Image quality is a major consideration.

I sure would appreciate some suggestions on what might be an acceptable addition to my travel equipment.


----------



## sagittariansrock (Mar 6, 2014)

Virgil Quick said:


> My wife and I travel on a regular basis and, of course, photography is an important part of our excursions. At this time I am using a 1D-X, which I absolutely love, but there are times when the weight, appearance and size of this camera make it impractical and/or unsafe to carry. For those reasons I am looking for another camera or body that would be more practical to take when the 1D-X would not be appropriate.
> 
> Image quality is a major consideration.
> 
> I sure would appreciate some suggestions on what might be an acceptable addition to my travel equipment.



6D seems appropriate.


----------



## Lesmen27 (Mar 6, 2014)

Canon EOS M, so you can use your lenses


----------



## dstppy (Mar 6, 2014)

What's the price range?


----------



## Virgil Quick (Mar 6, 2014)

I would probably like to stay at $1,500 or below for the body.


----------



## slclick (Mar 6, 2014)

6D


----------



## quod (Mar 6, 2014)

I use a Fuji X100S. The image quality is excellent (6400 ISO is usable, no AA filter), it is small enough to fit in a jacket pocket, and it doesn't draw attention like a DSLR.


----------



## mnclayshooter (Mar 6, 2014)

I have the 6D and love it, but it comes with the weight/size of a DSLR (and lenses). 

I also have a G1X. I can say this... I've hiked to the top of mountains with it and never noticed it on my hip (in a case logic pouch). It takes very decent photos for a compact - sensor is larger than four-thirds. Is the autofocus fast like a DSLR? no, but don't believe the naysayers either. I've never, other than trying to photograph an eagle in flight, had an issue not getting fast-enough focus acquisition. The only real drawback to the G1X is that it has no ability to do macro. None. Sure, you can get a 250 closeup ring or can set the camera to its "macro" mode, but in plain terms, both of those suck as far as getting decent macro. It does landscapes, portraits, and any other "broadly-normal" vacation photos very well. 

If I were to buy another camera in the near term for travel/size/weight considerations... I might try the newer G-series cameras (G12, G15, G16 or the G1X). I haven't had a chance to see the G1X mark II in person, so I can't comment on it... but the specs look like a slight improvement over the G1X - mainly on the lens.


----------



## JohnDizzo15 (Mar 6, 2014)

X100s. Full feature set, great IQ, compact, no extras needed on the go other than a couple batteries.


----------



## ajfotofilmagem (Mar 6, 2014)

Canon 6D still seems a bit big to carry around. Not only is the size of the body, but the lenses that go with it. In this sense, 70D also allows smaller lenses and image quality is very good, if you do not need night shots without flash and without tripod.


----------



## rs (Mar 6, 2014)

6D and 40/2.8


----------



## JohnDizzo15 (Mar 6, 2014)

Although the 6D with a pancake would be great, it doesn't necessarily give the all around best tool for trips where you will potentially encounter many varying shooting scenarios. If you go with an all in one like the x100s or RX1, you get a leaf shutter. On the x100s, you also have a built-in ND filter to go with it. Stuck needing to take a portrait of someone at noon on a sunny day? No prob, switch on the ND, onboard flash on, sync at 1/1000th and you can still shoot wide open. 

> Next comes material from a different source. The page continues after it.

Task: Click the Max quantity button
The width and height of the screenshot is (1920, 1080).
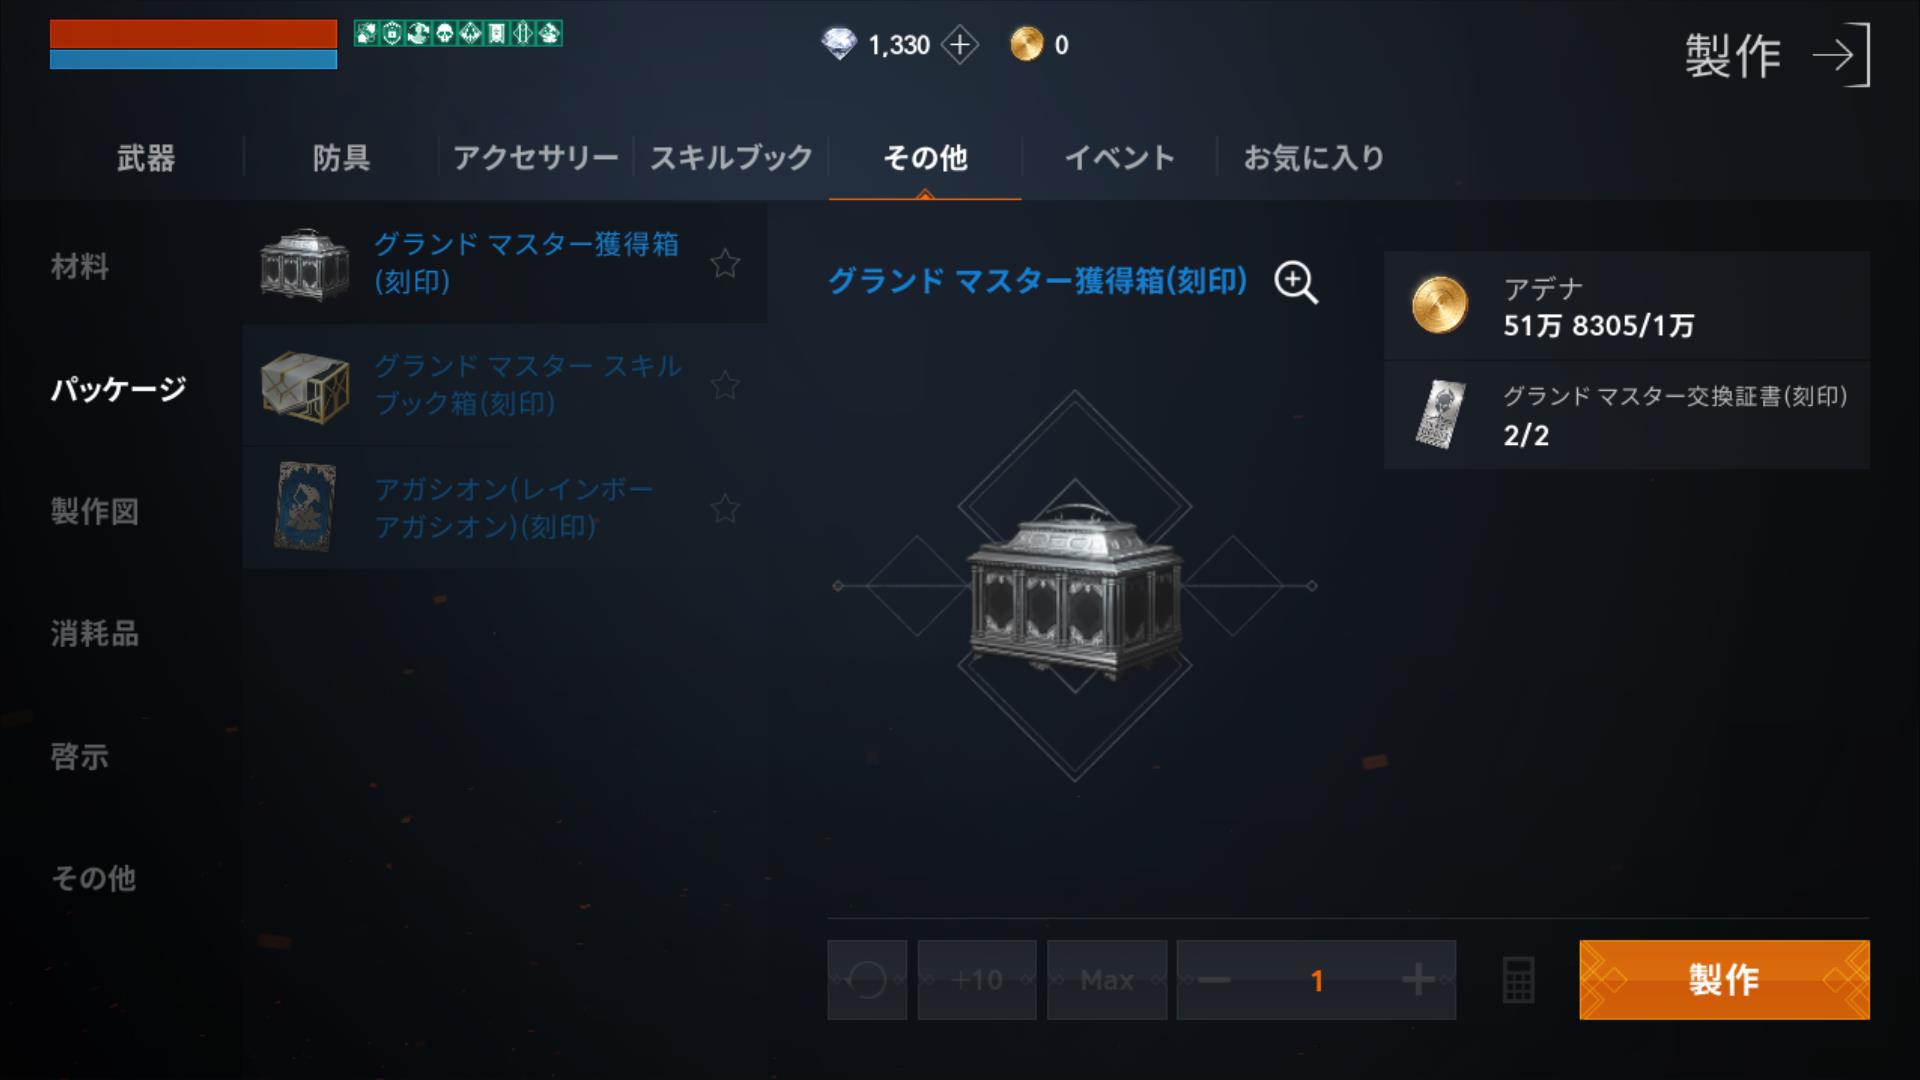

Also, a true silent mode also comes in very handy in many situations.

Putting those things aside, a 6D with pancake still doesn't get anywhere close to the compactness of the x100s.


----------



## jcns (Mar 6, 2014)

have you considered the 5DC? Really cheap nowadays and if it gets stolen or you get robbed you won't feel like crying.


----------



## Sporgon (Mar 6, 2014)

You don't say which lenses you're using on the 1D but I guess they're pretty big, so you're not going tomgain a great deal by travelling with large lenses on a smaller body. 

However you say that photography is an important part of your excursions, and you're a 1Dx user so I guess you really want something that is as close to the 1Dx but much smaller - the 6D. I apologise now to all those who have just raised an eyebrow at me mentioning '6D close to 1Dx' in the same sentence. 

With the 6D you'd need small lenses to capitalise on it's size: the 24-70 IS is a very good match for the camera; lenses like the cheap 40 pancake are excellent enough to satisfy any 1Dx user. 

The other small FF alternative that's compatable with EF lenses is the Sony a7r. 

If you didn't want to purchase smaller, lighter Canon lenses, assuming you haven't already got any suitable, and were prepared to go for a camera with a smaller sensor then there are a miriad of options. 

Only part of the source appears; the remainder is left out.